The old farmhouse has a new front door. Actually only the wood storm door is new — made by a friend who is a skilled finish carpenter. As for the main door, there was much discussion about what to do: replace or repaint? In the end we decided to keep the old door, with its dings and dents and antique hardware. It’s simple and solid and a testament to the generations of people who have lived in this house for more than two centuries.
It’s my house now — after living here for nearly 17 years, this past summer I became the owner. And that of course comes with all the responsibilities, headaches and quiet joys known to every homeowner. With an old house, you can triple all that.
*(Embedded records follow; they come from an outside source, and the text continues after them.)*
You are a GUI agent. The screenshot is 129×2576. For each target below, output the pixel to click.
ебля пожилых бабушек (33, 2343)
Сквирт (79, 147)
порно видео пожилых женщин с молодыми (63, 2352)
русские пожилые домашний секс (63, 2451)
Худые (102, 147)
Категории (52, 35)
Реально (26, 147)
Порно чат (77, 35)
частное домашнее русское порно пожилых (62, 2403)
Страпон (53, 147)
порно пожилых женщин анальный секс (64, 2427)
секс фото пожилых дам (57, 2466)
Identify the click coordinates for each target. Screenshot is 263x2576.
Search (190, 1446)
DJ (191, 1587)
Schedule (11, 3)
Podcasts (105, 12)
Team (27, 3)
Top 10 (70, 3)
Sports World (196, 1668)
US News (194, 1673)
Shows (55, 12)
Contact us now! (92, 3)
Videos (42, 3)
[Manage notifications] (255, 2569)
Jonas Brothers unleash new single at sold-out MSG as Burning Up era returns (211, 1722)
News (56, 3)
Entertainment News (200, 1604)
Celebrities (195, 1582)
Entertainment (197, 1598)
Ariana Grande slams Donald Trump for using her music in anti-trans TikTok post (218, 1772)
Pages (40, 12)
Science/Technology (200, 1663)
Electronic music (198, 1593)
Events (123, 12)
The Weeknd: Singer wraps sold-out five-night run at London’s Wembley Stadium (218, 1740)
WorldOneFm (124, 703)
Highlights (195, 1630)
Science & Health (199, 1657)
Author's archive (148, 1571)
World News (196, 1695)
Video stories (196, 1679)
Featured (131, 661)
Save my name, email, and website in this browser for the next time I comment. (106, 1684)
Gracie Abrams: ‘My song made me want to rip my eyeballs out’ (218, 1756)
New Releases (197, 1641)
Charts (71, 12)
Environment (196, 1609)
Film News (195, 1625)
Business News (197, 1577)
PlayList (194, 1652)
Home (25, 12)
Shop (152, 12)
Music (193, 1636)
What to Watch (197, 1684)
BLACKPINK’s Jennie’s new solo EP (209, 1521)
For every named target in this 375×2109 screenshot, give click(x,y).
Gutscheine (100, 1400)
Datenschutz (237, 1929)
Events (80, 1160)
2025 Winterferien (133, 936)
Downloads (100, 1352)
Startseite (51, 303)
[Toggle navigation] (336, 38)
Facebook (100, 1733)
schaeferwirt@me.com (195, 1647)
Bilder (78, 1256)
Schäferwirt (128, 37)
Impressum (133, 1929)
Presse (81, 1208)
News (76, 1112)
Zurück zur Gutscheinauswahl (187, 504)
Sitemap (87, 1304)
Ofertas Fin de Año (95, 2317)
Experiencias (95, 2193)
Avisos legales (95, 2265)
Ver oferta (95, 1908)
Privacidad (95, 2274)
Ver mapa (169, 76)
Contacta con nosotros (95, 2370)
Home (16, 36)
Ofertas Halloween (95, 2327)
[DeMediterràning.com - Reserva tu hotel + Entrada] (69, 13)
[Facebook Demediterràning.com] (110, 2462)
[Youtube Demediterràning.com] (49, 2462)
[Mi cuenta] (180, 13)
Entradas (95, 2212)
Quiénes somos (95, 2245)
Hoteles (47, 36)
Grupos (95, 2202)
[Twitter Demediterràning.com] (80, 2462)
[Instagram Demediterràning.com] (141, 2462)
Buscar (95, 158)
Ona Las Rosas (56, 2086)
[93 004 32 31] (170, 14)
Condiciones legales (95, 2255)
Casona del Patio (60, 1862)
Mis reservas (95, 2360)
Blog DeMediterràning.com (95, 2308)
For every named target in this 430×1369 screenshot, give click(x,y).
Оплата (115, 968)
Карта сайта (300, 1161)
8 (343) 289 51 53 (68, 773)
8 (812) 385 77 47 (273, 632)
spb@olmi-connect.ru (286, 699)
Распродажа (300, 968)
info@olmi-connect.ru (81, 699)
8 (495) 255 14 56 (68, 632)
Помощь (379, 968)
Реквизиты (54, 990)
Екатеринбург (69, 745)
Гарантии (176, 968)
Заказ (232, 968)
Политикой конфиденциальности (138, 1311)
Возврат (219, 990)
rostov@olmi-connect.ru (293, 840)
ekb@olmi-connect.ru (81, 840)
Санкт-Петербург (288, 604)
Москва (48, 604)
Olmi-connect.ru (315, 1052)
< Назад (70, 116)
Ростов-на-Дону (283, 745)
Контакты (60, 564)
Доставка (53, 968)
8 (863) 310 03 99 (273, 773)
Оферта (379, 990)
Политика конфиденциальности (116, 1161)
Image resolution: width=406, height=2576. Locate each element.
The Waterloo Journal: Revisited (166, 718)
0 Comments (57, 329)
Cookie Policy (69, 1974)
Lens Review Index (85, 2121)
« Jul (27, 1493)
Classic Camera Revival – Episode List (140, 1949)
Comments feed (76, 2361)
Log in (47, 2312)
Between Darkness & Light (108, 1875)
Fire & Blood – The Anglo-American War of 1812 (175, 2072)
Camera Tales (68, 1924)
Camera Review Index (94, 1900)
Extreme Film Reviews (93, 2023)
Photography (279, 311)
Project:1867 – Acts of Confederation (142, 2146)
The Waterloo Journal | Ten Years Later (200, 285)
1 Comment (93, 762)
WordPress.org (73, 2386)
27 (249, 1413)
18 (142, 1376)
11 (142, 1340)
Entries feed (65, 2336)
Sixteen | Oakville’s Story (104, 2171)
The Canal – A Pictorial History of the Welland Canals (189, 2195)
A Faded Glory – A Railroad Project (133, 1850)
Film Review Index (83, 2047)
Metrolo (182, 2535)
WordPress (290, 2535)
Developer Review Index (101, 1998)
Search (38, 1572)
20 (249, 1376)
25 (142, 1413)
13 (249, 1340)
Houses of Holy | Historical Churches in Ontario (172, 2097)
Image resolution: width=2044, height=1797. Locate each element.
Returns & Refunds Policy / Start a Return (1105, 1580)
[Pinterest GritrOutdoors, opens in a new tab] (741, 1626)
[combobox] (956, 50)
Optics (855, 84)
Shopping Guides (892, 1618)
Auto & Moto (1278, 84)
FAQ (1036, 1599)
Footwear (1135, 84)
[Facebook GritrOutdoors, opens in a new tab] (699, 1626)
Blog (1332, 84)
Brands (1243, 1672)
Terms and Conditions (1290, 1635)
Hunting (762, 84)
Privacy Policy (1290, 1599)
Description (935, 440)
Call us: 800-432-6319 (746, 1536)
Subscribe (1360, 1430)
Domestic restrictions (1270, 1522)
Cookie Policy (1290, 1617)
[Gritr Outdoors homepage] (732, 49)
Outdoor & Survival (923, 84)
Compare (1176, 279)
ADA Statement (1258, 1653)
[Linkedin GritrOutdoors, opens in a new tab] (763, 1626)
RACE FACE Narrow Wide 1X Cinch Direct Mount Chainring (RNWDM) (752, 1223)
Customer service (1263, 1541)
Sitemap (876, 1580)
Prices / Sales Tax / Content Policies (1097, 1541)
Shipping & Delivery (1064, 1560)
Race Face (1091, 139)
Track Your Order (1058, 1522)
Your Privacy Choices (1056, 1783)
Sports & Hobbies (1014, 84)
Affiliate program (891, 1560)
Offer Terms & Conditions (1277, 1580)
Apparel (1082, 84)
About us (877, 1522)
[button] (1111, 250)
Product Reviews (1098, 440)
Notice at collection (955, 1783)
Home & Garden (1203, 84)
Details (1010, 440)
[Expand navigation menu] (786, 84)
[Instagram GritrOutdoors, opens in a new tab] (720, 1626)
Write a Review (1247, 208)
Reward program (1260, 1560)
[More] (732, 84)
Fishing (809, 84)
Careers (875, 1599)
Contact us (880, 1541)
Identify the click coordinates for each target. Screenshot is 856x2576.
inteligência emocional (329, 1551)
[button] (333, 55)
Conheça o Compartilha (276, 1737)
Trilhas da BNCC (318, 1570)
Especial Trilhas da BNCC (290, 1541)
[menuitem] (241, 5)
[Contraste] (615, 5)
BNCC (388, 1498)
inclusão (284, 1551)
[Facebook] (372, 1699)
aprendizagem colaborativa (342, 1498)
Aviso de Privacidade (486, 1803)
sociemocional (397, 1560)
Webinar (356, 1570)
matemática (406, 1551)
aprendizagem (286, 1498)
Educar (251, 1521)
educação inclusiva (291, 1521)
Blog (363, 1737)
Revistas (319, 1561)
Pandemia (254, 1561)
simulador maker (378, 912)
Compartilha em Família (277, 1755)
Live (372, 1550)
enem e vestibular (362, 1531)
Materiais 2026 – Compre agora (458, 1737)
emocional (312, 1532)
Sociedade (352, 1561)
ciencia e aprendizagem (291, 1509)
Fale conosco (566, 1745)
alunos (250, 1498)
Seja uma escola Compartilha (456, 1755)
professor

I’m no stranger to antique houses — in the early 1970s my family and I lived in an old farmhouse on Chappy for more than a decade. The place was practically falling down around our ears; my husband and I fixed it up in lieu of rent, there was no central heat but we were young and there was a certain poetry about living there, where we raised our two children through their early years. Eventually we bought a piece of land and built a home, but our memories of the old farmhouse have stayed with us through the years. Today that house is getting a new lease on life with a young couple who remind me very much of ourselves in another era.
Old houses have been in the news a lot on Martha’s Vineyard this year. Many people who are buying them want to tear them down and build new. It’s become a political dilemma, including for the Martha’s Vineyard Commission which has the unenviable — and it seems at times impossible — task of playing judge and jury as the demolition requests pile up.
It’s hard to know what the best solution is to the problem — or whether there is even a single solution. Like so many things on the Island, the issue has become complicated and fraught. A conversation for another day.
For me, living in an old house all these years has engendered a renewed respect for history and what came before. Long before there were solar panels, Islanders knew how to site houses like mine, facing the sun, often near a road or on a hilltop or in a field, sheltered from the punishing northeast winter winds, open to the cooling southwest summer breezes.
By now it’s a cliche, but at some point along the way I decided it was true that you don’t really own an old house, you’re simply a steward of the place, a caretaker of sorts for future generations.
Much like my children did, my two noisy grandchildren have grown up clattering around the farmhouse. Since they were old enough to stand, we have charted their growth by periodically marking their heights on the doorway between the kitchen and living room. We made the most recent mark just after Thanksgiving this year as everyone was rushing to catch a ferry home, discovering to our surprise that the oldest child is nearly as tall as the top of the doorway.
And not for the first time, I paused to wonder where the years had gone.
The front door looks beautiful now, freshly painted by an Island painter who thankfully made some time in his overbooked schedule for a relatively small job.
Maybe some day we will need to replace the door, but for now it stays. Facing the sun and the road, ready for a wreath.